Und das, was heute der hauptsächliche Kulturkampf ist – worauf sich Reinecker, wie beschrieben, schon bezieht -, ist nach wie vor die Überwindung älterer europäischer Traditionen durch ein US-amerikanisches, oft stark kommerzialisiertes Kulturmodell. Auch dazu sehe ich wenig bis gar keine öffentliche Debatte – obwohl es für Betroffene um Existenzielles geht. Es ist nicht erst eine sog. “Corona-Pandemie”, die Kulturschaffende in Deutschland an den Rand ihrer Existenz brachte. Die Konkurrenz mit der englischsprachigen Welt ist für Deutschsprachiges nicht zu gewinnen. In Deutschland wurden zudem unter der Besatzung alle Kanäle einseitig aufgebohrt, um die Produkte der US-Kulturindustrie als Exportware zu vermarkten. Umgekehrt ist dies fast ausgeschlossen: US-Amerikaner sehen sich synchronisierte Filme nicht an. Dasselbe in der Belletristik (und ich finde außer den beiden folgenden Fundstellen per Suche nicht viel mehr, darunter einen Artikel der “Zeit” hinter der Bezahlschranke, was nunmal die öffentliche Wahrnehmung nicht gerade fördert).
Englisch ist unangefochten die wichtigste Sprache bei den Übersetzungen für den deutschen Buchmarkt. Bücher aus dem anglo-amerikanischen Sprachraum stellten im Jahr 2016 64,6 Prozent aller Übersetzungen (Erstauflagen).
https://uepo.de/2017/12/01/statistik-literaturuebersetzungen-2016-englisch-franzoesisch-japanisch-belletristik-kinderbuecher-comics/
Unter dem Strich sind 6.380 neue Titel vom Englischen ins Deutsche übertragen worden, knapp 350 mehr als im Jahr zuvor (plus 5,8 Prozent), davon gehen 2.587 auf das Konto der Belletristik (plus 7,2 Prozent).
Setzt man diese ins Verhältnis zu den 3.682 belletristischen Übersetzungen, die 2016 insgesamt (inkl. Neuauflagen) publiziert worden sind, dann kommt Englisch hier auf einen Anteil von 70,3 Prozent. Mehr als zwei Drittel aller belletristischen Übersetzungen stammen also aus dem Englischen.

* **Bereitgestellte Daten**:

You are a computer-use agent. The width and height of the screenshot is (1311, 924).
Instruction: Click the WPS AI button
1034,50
---
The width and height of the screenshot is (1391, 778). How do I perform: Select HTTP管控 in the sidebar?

* **Zu erledigende Aufgaben**:
**A.** Beantworten Sie anhand des Textauszugs diese Fragen:
(i) Welche Filme sehen sich US-Amerikaner nicht an?
(ii) Welchen Anteil an allen Übersetzungen (Erstauflagen) stellten Bücher aus dem anglo-amerikanischen Sprachraum im Jahr 2016?
(iii) Wie viele neue Titel wurden insgesamt vom Englischen ins Deutsche übertragen?
**B.** Schreiben Sie den Abschnitt des Textauszugs von „Englisch ist unangefochten“ bis „(plus 7,2 Prozent).“ wortgetreu ab.

* **Lösungen**:
**A.**
(i) Synchronisierte Filme.
(ii) 64,6 Prozent.
(iii) 6.380 neue Titel.

**B.**
Englisch ist unangefochten die wichtigste Sprache bei den Übersetzungen für den deutschen Buchmarkt. Bücher aus dem anglo-amerikanischen Sprachraum stellten im Jahr 2016 64,6 Prozent aller Übersetzungen (Erstauflagen).
https://uepo.de/2017/12/01/statistik-literaturuebersetzungen-2016-englisch-franzoesisch-japanisch-belletristik-kinderbuecher-comics/
Unter dem Strich sind 6.380 neue Titel vom Englischen ins Deutsche übertragen worden, knapp 350 mehr als im Jahr zuvor (plus 5,8 Prozent), davon gehen 2.587 auf das Konto der Belletristik (plus 7,2 Prozent).